##### Given data

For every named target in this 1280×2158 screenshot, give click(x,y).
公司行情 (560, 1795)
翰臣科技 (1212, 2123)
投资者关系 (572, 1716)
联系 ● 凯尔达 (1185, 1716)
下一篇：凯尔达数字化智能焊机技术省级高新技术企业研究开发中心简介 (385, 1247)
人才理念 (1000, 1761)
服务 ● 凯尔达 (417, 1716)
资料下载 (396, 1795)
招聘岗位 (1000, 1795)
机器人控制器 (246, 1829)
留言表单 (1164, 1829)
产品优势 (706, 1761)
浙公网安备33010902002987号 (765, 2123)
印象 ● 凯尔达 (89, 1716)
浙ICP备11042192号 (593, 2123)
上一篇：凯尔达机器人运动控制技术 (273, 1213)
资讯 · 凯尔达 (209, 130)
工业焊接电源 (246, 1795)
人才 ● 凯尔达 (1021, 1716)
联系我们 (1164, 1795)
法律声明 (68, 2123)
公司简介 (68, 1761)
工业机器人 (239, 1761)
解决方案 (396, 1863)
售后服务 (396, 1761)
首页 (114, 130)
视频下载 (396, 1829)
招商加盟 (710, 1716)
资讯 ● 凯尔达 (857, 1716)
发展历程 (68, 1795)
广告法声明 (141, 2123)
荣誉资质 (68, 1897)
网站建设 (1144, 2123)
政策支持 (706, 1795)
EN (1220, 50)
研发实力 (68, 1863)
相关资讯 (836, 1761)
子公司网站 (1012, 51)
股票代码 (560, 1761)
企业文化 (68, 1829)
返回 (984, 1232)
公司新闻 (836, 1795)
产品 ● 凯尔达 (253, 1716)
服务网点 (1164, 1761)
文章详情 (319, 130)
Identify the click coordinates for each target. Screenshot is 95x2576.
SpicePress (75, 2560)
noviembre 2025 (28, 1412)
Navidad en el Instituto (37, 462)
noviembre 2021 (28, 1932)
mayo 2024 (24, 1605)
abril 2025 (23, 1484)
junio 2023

##########

Filter the entries down to the lines that hold "click". Copy those lines.

For every named target in this 1280×2158 screenshot, give click(x,y).
Identify the click coordinates for each target. Screenshot is 95x2576.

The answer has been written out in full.